(Source records)
━━━━━━━━━━━━━━━━

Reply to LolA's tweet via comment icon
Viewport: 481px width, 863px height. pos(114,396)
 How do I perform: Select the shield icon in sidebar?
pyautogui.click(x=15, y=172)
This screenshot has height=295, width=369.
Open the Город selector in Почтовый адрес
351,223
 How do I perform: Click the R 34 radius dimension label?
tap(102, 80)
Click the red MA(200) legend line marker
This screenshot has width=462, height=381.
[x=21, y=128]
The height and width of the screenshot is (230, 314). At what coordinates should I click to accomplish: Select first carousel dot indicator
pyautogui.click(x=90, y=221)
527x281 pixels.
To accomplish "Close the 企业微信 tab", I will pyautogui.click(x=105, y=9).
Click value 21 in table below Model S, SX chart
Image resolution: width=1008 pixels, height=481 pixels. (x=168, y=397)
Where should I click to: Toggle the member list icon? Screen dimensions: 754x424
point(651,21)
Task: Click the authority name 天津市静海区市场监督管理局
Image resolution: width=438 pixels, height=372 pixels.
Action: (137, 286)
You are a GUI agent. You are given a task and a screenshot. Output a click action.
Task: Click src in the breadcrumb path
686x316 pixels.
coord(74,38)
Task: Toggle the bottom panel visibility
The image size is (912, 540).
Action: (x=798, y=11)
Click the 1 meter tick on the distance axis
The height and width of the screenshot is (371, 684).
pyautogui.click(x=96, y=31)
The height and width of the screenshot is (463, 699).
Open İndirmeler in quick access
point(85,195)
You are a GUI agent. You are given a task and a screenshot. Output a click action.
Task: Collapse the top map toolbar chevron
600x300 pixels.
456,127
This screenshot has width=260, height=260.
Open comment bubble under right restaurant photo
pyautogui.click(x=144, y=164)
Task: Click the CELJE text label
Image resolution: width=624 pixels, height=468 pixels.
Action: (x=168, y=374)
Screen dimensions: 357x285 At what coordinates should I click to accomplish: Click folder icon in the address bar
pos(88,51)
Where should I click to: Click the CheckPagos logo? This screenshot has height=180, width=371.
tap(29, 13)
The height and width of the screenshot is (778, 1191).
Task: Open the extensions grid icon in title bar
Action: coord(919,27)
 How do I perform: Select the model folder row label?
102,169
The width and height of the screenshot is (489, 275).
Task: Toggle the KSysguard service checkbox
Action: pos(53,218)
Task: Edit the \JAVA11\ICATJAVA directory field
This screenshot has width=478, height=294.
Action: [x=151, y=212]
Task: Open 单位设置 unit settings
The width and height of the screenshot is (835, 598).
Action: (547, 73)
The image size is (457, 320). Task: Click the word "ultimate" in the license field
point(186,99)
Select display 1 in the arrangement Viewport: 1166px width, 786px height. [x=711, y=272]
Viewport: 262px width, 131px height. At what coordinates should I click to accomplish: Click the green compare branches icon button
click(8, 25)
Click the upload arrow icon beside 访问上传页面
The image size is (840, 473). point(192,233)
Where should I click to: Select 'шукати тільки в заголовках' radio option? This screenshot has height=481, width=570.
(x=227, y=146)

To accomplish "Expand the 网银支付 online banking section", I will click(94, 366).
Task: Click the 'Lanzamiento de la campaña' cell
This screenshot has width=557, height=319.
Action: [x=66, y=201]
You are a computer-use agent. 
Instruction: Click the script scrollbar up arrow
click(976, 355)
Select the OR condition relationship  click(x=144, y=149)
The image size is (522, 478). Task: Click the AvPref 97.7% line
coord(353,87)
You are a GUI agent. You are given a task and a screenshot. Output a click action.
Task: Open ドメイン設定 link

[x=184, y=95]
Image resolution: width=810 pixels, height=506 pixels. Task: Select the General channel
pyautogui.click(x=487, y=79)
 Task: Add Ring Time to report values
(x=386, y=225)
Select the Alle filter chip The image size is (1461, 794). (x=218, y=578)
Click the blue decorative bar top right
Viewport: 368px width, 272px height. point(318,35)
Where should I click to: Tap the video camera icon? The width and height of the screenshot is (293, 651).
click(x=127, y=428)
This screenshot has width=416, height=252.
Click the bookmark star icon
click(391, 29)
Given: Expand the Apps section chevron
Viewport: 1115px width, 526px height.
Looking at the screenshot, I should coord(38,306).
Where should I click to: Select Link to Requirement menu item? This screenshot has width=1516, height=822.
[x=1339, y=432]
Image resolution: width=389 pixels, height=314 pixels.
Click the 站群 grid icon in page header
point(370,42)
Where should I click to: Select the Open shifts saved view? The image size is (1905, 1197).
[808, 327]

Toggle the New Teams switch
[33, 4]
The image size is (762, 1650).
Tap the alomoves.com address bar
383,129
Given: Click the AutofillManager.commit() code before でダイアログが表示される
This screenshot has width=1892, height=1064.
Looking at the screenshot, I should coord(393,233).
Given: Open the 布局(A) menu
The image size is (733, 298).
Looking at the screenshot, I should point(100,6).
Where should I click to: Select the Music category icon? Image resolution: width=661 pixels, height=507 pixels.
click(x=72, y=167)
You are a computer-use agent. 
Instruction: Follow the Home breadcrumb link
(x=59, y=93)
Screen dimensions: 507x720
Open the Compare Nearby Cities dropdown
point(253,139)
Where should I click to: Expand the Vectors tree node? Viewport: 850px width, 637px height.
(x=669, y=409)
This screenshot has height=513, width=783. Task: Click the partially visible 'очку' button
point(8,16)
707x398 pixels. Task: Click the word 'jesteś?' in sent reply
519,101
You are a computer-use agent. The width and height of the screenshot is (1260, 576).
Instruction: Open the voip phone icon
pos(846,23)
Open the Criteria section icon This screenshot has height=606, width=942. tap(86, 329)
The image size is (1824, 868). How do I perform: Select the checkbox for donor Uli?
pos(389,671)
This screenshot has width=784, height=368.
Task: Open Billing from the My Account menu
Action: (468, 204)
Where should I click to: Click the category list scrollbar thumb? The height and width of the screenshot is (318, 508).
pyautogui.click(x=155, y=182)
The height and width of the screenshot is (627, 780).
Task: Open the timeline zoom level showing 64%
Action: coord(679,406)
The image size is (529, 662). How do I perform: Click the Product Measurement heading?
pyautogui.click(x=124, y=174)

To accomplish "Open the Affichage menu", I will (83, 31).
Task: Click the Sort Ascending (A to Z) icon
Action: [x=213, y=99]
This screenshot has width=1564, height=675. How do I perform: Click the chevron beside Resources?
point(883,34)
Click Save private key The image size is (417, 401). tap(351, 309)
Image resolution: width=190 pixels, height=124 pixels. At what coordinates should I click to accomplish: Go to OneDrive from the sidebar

━━━━━━━━━━━━━━━━

WHAT NEEDS TO BE DONE =
A complete, exact transcription of the data above is required.

ANSWER TO THIS TASK =
Reply to LolA's tweet via comment icon
Viewport: 481px width, 863px height. pos(114,396)
 How do I perform: Select the shield icon in sidebar?
pyautogui.click(x=15, y=172)
This screenshot has height=295, width=369.
Open the Город selector in Почтовый адрес
351,223
 How do I perform: Click the R 34 radius dimension label?
tap(102, 80)
Click the red MA(200) legend line marker
This screenshot has width=462, height=381.
[x=21, y=128]
The height and width of the screenshot is (230, 314). At what coordinates should I click to accomplish: Select first carousel dot indicator
pyautogui.click(x=90, y=221)
527x281 pixels.
To accomplish "Close the 企业微信 tab", I will pyautogui.click(x=105, y=9).
Click value 21 in table below Model S, SX chart
Image resolution: width=1008 pixels, height=481 pixels. (x=168, y=397)
Where should I click to: Toggle the member list icon? Screen dimensions: 754x424
point(651,21)
Task: Click the authority name 天津市静海区市场监督管理局
Image resolution: width=438 pixels, height=372 pixels.
Action: (137, 286)
You are a GUI agent. You are given a task and a screenshot. Output a click action.
Task: Click src in the breadcrumb path
686x316 pixels.
coord(74,38)
Task: Toggle the bottom panel visibility
The image size is (912, 540).
Action: (x=798, y=11)
Click the 1 meter tick on the distance axis
The height and width of the screenshot is (371, 684).
pyautogui.click(x=96, y=31)
The height and width of the screenshot is (463, 699).
Open İndirmeler in quick access
point(85,195)
You are a GUI agent. You are given a task and a screenshot. Output a click action.
Task: Collapse the top map toolbar chevron
600x300 pixels.
456,127
This screenshot has width=260, height=260.
Open comment bubble under right restaurant photo
pyautogui.click(x=144, y=164)
Task: Click the CELJE text label
Image resolution: width=624 pixels, height=468 pixels.
Action: (x=168, y=374)
Screen dimensions: 357x285 At what coordinates should I click to accomplish: Click folder icon in the address bar
pos(88,51)
Where should I click to: Click the CheckPagos logo? This screenshot has height=180, width=371.
tap(29, 13)
The height and width of the screenshot is (778, 1191).
Task: Open the extensions grid icon in title bar
Action: coord(919,27)
 How do I perform: Select the model folder row label?
102,169
The width and height of the screenshot is (489, 275).
Task: Toggle the KSysguard service checkbox
Action: pos(53,218)
Task: Edit the \JAVA11\ICATJAVA directory field
This screenshot has width=478, height=294.
Action: [x=151, y=212]
Task: Open 单位设置 unit settings
The width and height of the screenshot is (835, 598).
Action: (547, 73)
The image size is (457, 320). Task: Click the word "ultimate" in the license field
point(186,99)
Select display 1 in the arrangement Viewport: 1166px width, 786px height. [x=711, y=272]
Viewport: 262px width, 131px height. At what coordinates should I click to accomplish: Click the green compare branches icon button
click(8, 25)
Click the upload arrow icon beside 访问上传页面
The image size is (840, 473). point(192,233)
Where should I click to: Select 'шукати тільки в заголовках' radio option? This screenshot has height=481, width=570.
(x=227, y=146)

To accomplish "Expand the 网银支付 online banking section", I will click(94, 366).
Task: Click the 'Lanzamiento de la campaña' cell
This screenshot has width=557, height=319.
Action: [x=66, y=201]
You are a computer-use agent. 
Instruction: Click the script scrollbar up arrow
click(976, 355)
Select the OR condition relationship  click(x=144, y=149)
The image size is (522, 478). Task: Click the AvPref 97.7% line
coord(353,87)
You are a GUI agent. You are given a task and a screenshot. Output a click action.
Task: Open ドメイン設定 link

[x=184, y=95]
Image resolution: width=810 pixels, height=506 pixels. Task: Select the General channel
pyautogui.click(x=487, y=79)
 Task: Add Ring Time to report values
(x=386, y=225)
Select the Alle filter chip The image size is (1461, 794). (x=218, y=578)
Click the blue decorative bar top right
Viewport: 368px width, 272px height. point(318,35)
Where should I click to: Tap the video camera icon? The width and height of the screenshot is (293, 651).
click(x=127, y=428)
This screenshot has width=416, height=252.
Click the bookmark star icon
click(391, 29)
Given: Expand the Apps section chevron
Viewport: 1115px width, 526px height.
Looking at the screenshot, I should coord(38,306).
Where should I click to: Select Link to Requirement menu item? This screenshot has width=1516, height=822.
[x=1339, y=432]
Image resolution: width=389 pixels, height=314 pixels.
Click the 站群 grid icon in page header
point(370,42)
Where should I click to: Select the Open shifts saved view? The image size is (1905, 1197).
[808, 327]

Toggle the New Teams switch
[33, 4]
The image size is (762, 1650).
Tap the alomoves.com address bar
383,129
Given: Click the AutofillManager.commit() code before でダイアログが表示される
This screenshot has width=1892, height=1064.
Looking at the screenshot, I should coord(393,233).
Given: Open the 布局(A) menu
The image size is (733, 298).
Looking at the screenshot, I should point(100,6).
Where should I click to: Select the Music category icon? Image resolution: width=661 pixels, height=507 pixels.
click(x=72, y=167)
You are a computer-use agent. 
Instruction: Follow the Home breadcrumb link
(x=59, y=93)
Screen dimensions: 507x720
Open the Compare Nearby Cities dropdown
point(253,139)
Where should I click to: Expand the Vectors tree node? Viewport: 850px width, 637px height.
(x=669, y=409)
This screenshot has height=513, width=783. Task: Click the partially visible 'очку' button
point(8,16)
707x398 pixels. Task: Click the word 'jesteś?' in sent reply
519,101
You are a computer-use agent. The width and height of the screenshot is (1260, 576).
Instruction: Open the voip phone icon
pos(846,23)
Open the Criteria section icon This screenshot has height=606, width=942. tap(86, 329)
The image size is (1824, 868). How do I perform: Select the checkbox for donor Uli?
pos(389,671)
This screenshot has width=784, height=368.
Task: Open Billing from the My Account menu
Action: (468, 204)
Where should I click to: Click the category list scrollbar thumb? The height and width of the screenshot is (318, 508).
pyautogui.click(x=155, y=182)
The height and width of the screenshot is (627, 780).
Task: Open the timeline zoom level showing 64%
Action: coord(679,406)
The image size is (529, 662). How do I perform: Click the Product Measurement heading?
pyautogui.click(x=124, y=174)

To accomplish "Open the Affichage menu", I will (83, 31).
Task: Click the Sort Ascending (A to Z) icon
Action: [x=213, y=99]
This screenshot has width=1564, height=675. How do I perform: Click the chevron beside Resources?
point(883,34)
Click Save private key The image size is (417, 401). tap(351, 309)
Image resolution: width=190 pixels, height=124 pixels. At what coordinates should I click to accomplish: Go to OneDrive from the sidebar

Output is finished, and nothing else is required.